[Items from a data source]
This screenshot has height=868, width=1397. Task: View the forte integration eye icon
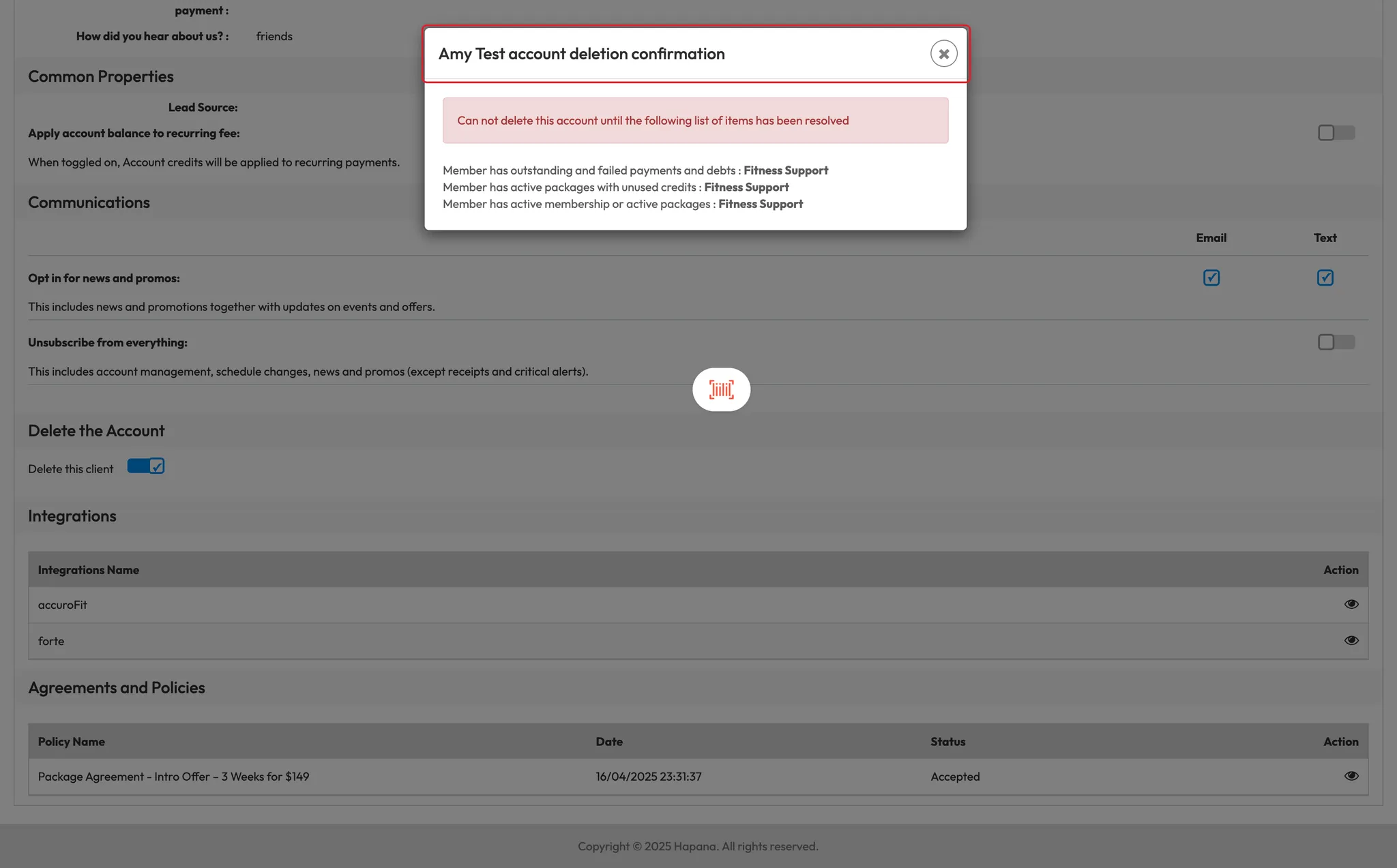coord(1351,640)
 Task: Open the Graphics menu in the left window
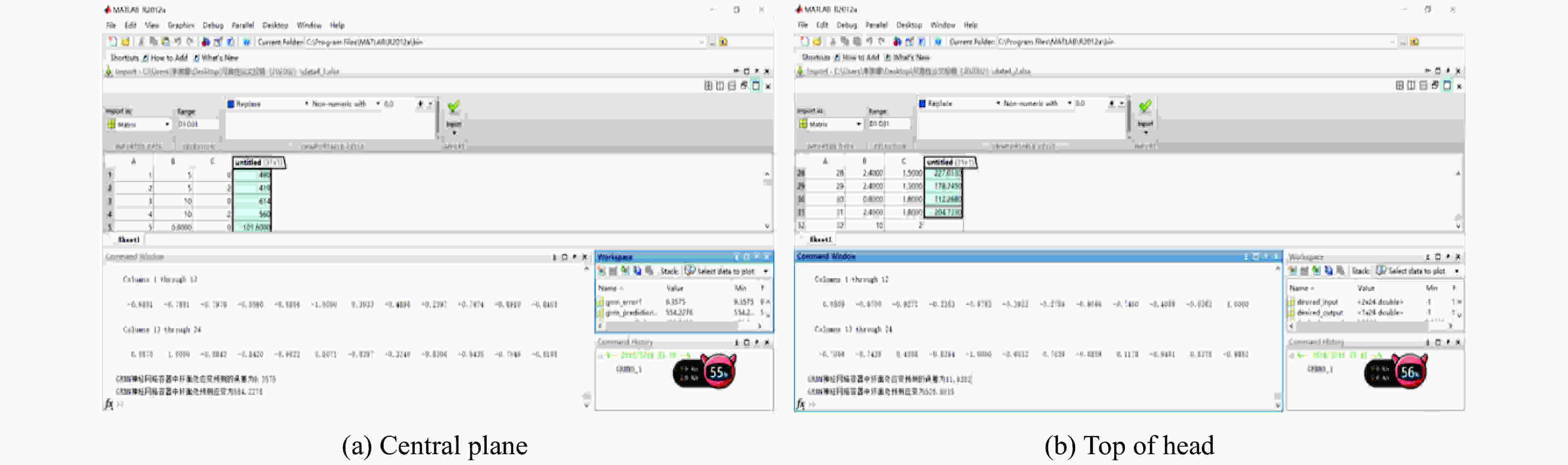click(181, 26)
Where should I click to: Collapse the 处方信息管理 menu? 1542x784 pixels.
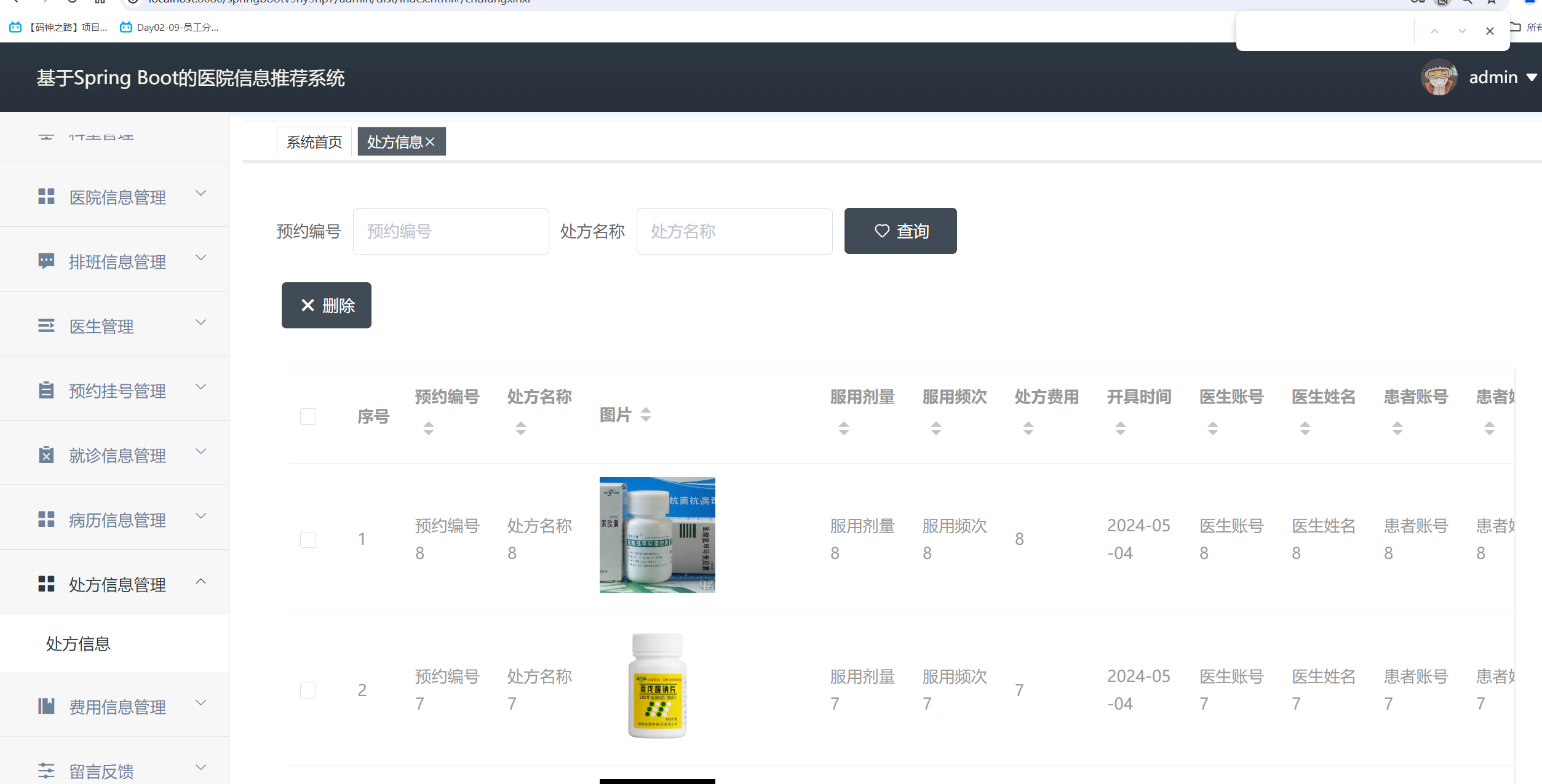coord(201,580)
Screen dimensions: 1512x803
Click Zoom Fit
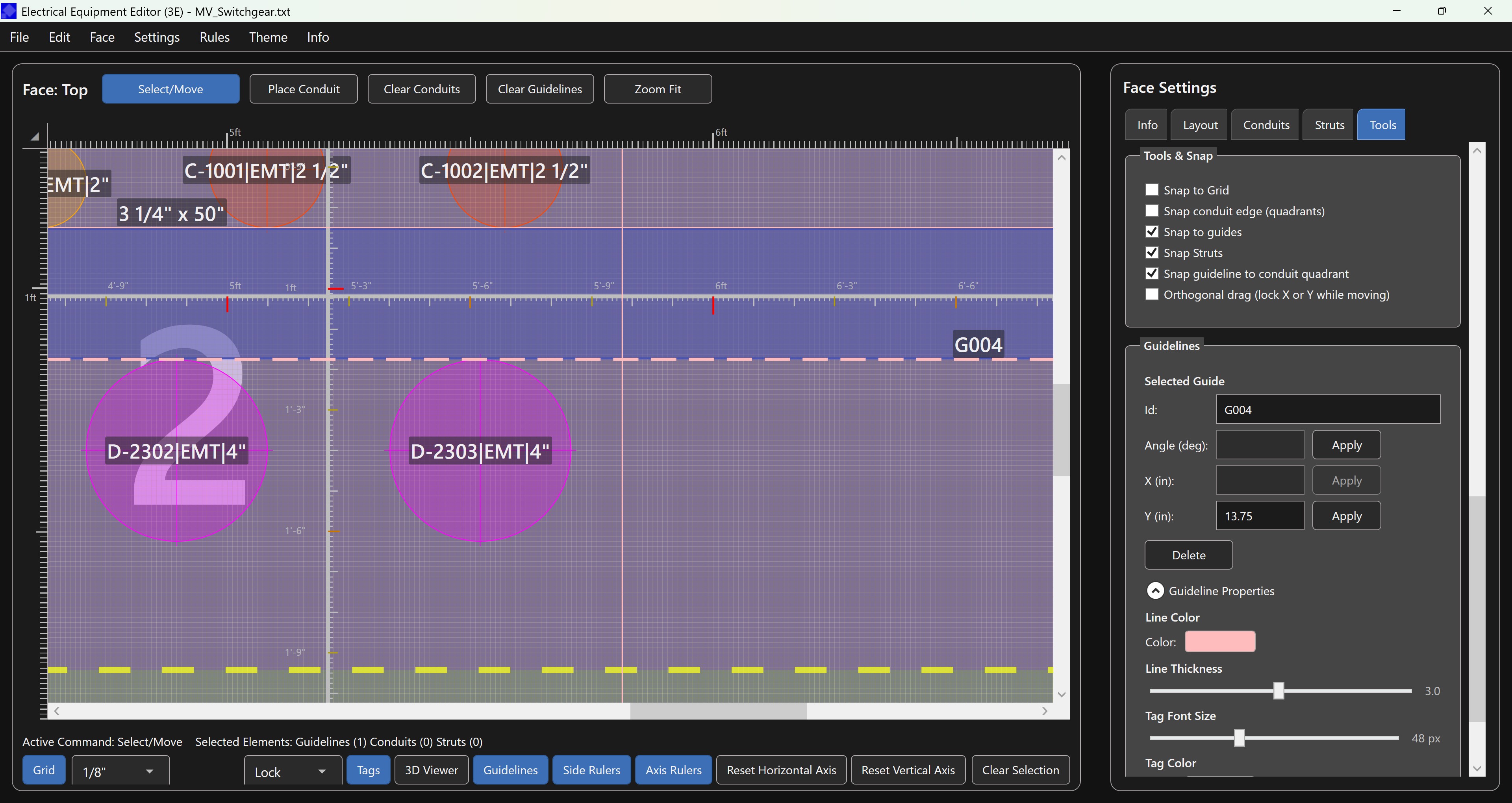658,89
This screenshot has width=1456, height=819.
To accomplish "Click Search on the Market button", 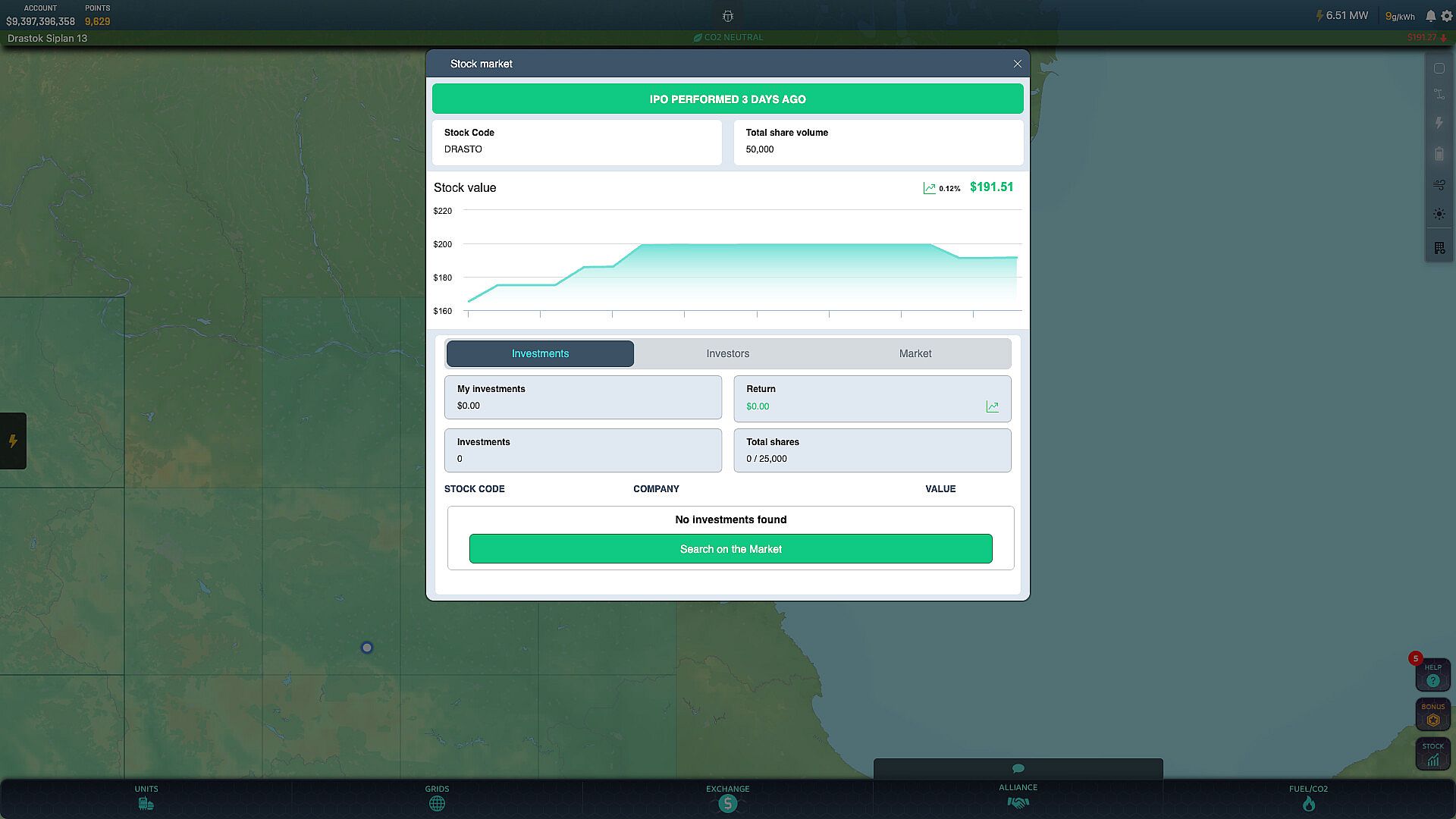I will click(730, 549).
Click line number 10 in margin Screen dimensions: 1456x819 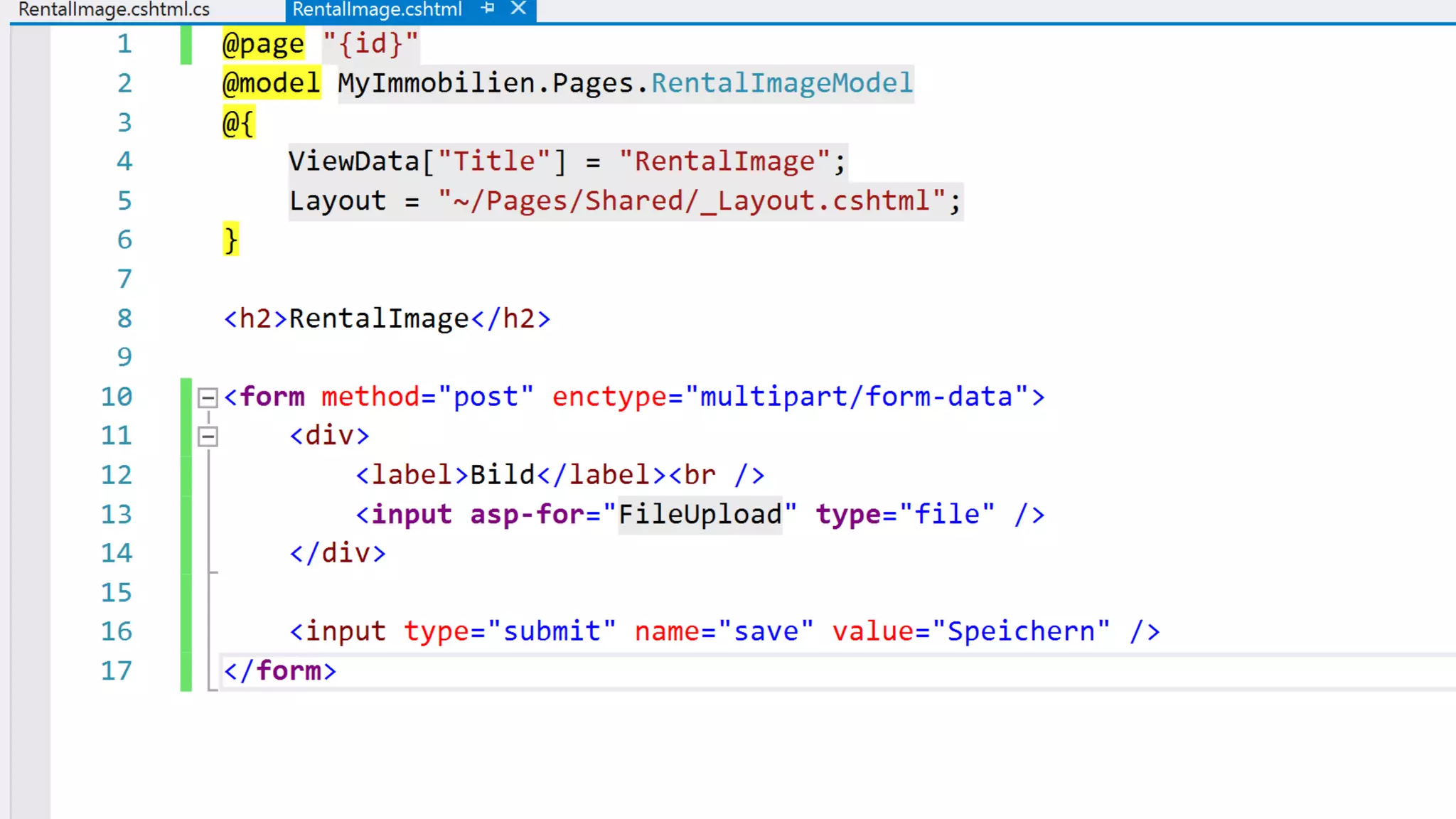point(117,397)
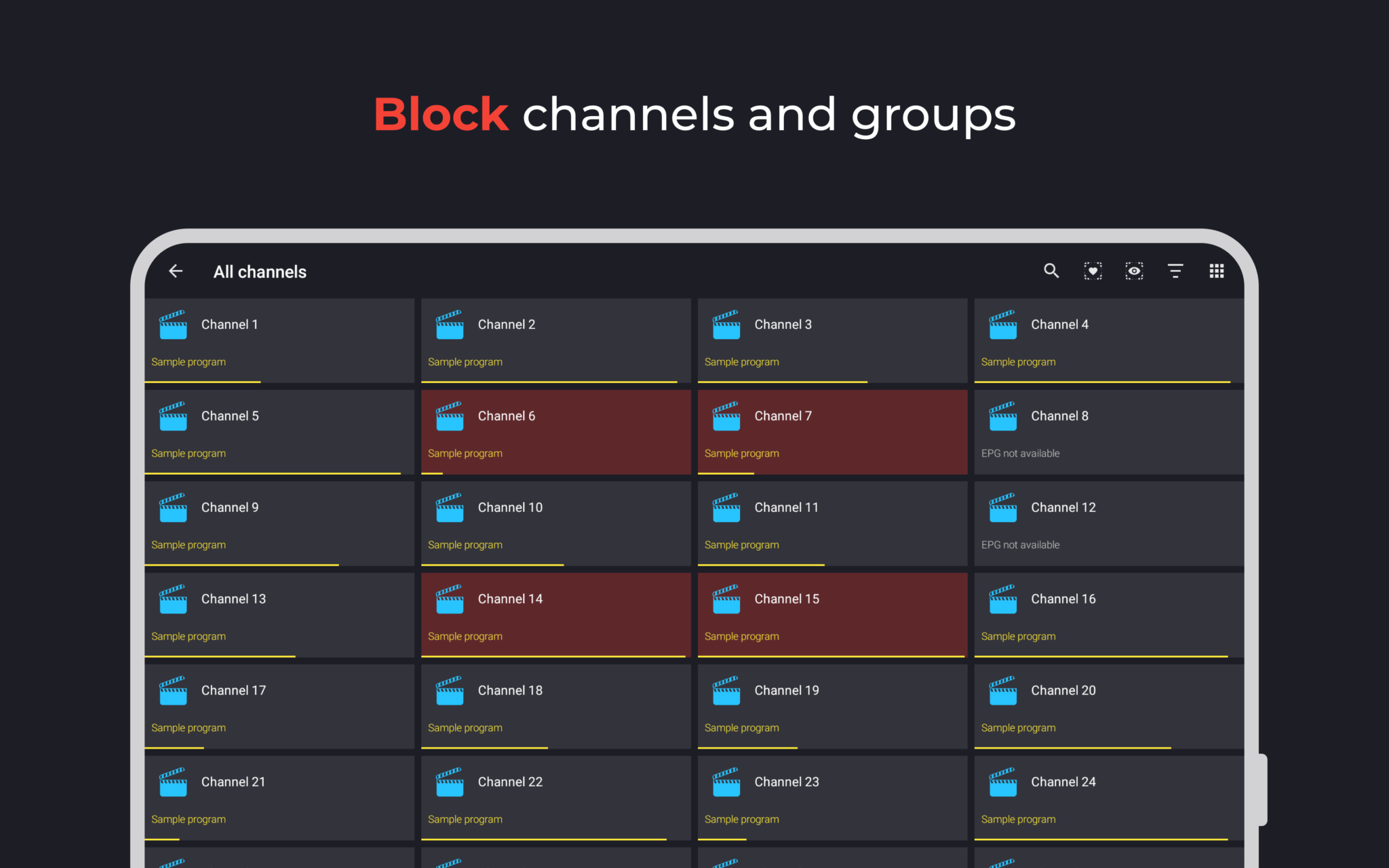Open the channel search
The image size is (1389, 868).
click(x=1051, y=271)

■ EXERCISE PROMPT: Set down the records above word for word, from the first line through the line containing "This screenshot has width=1456, height=819.", both included; leave out the pictures.

■ RESULT BELOW:
This screenshot has height=868, width=1397. Task: View the forte integration eye icon
coord(1351,640)
 Task: Open the Graphics menu in the left window
click(181, 26)
Where should I click to: Collapse the 处方信息管理 menu? 1542x784 pixels.
coord(201,580)
Screen dimensions: 1512x803
Click Zoom Fit
658,89
This screenshot has width=1456, height=819.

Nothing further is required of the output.